"Cuando los imperios caen, no lo hacen con un estruendo, sino con un gemido" Rudyard Kipling
El apologista del imperio británico y brillante escritor sabía lo que decía.
Todo imperio, así como nace también desaparece. Unas veces de manera violenta; otras se desvanece como la neblina, de manera casi imperceptible.
Para muchos que no creen en la desaparición de los imperios, que los consideran un fenómeno eterno, la sorpresa es grande e inexplicables las causas. Entonces incurren en explicaciones banales.
Lo que ocurre con la crisis financiera de Estados Unidos -cuyos efectos recorren el mundo-, necesariamente no significa, por ahora, el colapso del imperio norteamericano.
Sería temerario afirmarlo. Pero sí hay que ubicarlo en la perspectiva de una fatalidad que tarde o temprano se cumplirá. Es algo equivalente a la luz roja que se enciende en el tablero. Que en esta oportunidad parece tener signos más definitorios y concretos que aquellos que acompañaron a anteriores premoniciones.
Por ahora la base especulativa del sistema económico norteamericano está hecha polvo.
Lo admiten los pontífices de la economía neoliberal y lo confirman los empavorecidos mercados internacionales. También se desploma la superchería ideológica que soportó durante décadas la arquitectura financiera imperial: la teologización del mercado, la teoría sobre la hegemonía y la unilateralidad de EEUU. Fracasa un modelo basado en la euforia especulativa de que hablara Galbraith.
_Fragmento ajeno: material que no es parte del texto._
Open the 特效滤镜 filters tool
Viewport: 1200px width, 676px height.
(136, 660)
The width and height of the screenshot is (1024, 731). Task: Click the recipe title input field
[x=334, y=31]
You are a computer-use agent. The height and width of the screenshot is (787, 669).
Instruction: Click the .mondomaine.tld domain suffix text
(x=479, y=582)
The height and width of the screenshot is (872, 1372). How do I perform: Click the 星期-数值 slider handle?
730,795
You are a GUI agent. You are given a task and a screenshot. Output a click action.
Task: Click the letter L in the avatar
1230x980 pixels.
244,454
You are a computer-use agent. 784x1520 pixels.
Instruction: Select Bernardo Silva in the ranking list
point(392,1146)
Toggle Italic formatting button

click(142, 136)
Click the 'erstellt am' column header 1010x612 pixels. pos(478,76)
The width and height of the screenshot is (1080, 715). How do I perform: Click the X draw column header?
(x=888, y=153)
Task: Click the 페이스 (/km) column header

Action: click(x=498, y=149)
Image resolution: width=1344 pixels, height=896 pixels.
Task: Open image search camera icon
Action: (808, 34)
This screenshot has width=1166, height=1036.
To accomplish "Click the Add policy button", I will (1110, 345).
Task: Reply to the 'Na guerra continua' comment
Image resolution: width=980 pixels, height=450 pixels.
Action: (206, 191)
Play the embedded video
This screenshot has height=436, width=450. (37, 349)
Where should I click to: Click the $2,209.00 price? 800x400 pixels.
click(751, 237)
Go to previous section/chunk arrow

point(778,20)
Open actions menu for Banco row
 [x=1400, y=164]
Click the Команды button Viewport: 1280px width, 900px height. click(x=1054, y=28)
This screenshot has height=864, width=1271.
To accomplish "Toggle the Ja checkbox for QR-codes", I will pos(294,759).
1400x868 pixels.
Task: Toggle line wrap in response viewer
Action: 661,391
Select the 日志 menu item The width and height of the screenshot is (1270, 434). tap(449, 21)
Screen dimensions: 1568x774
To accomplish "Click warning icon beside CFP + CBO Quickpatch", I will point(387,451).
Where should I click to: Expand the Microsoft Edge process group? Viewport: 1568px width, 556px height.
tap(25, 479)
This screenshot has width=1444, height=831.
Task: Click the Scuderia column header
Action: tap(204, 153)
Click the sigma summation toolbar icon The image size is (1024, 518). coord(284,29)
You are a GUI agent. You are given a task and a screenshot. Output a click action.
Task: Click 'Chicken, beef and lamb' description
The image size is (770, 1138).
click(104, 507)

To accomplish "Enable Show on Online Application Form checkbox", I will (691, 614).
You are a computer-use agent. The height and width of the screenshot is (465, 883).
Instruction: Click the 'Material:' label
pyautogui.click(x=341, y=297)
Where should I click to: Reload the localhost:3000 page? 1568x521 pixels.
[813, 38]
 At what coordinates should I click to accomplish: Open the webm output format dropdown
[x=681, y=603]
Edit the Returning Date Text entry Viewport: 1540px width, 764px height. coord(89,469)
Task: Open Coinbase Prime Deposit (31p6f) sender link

Un modelo apuntalado en la estrecha relación entre clanes políticos y mafias empresariales. Modelo que revirtió contra todos, contra el propio establecimiento inmoral, contra los ahorristas, la clase media, los trabajadores y el pueblo norteamericano en general.
Pero el imperio aún cuenta con suficientes recursos para sobrevivir, entre otros, su inmenso poder militar y tecnológico. Sin embargo, ahora quedó al desnudo. Con el agravante de que carece de un liderazgo que le permita reflotar como lo hizo en anteriores episodios críticos. Con la menguada conducción de un Bush que cree conjurar la crisis echando a la hoguera 700 mil millones de dólares que le arrebata a los contribuyentes, con lo cual beneficia a la banca responsable del desastre y confirma la inmoralidad del poder que rige el destino de la nación. Igual pasa con los dos candidatos que disputan la presidencia, Obama y McCain, cuya confusión ante lo que sucede y lo que hoy es el mundo se palpa en los mediocres debates que ambos han protagonizado. Lo demuestra la caída en picada de las bolsas del mundo; la incapacidad del sistema para reaccionar con el "paquete del robo" -como algunos llaman al plan Bush-; el lenguaje enmascarador de lo que sucede; la súbita reducción de las tasas de interés y otros tantos artilugios que nada significan para los pequeños empresarios sin perspectivas de créditos, para las víctimas del creciente desempleo, para los que pierden sus casas, en fin, para los millones y millones de ciudadanos confundidos ante un futuro incierto.
¿Vivimos el momento del gemido de que habló el autor de Kim o la terrible desolación que plasmó el pintor Edvard Munch en su emblemático cuadro El grito? El tiempo lo dirà.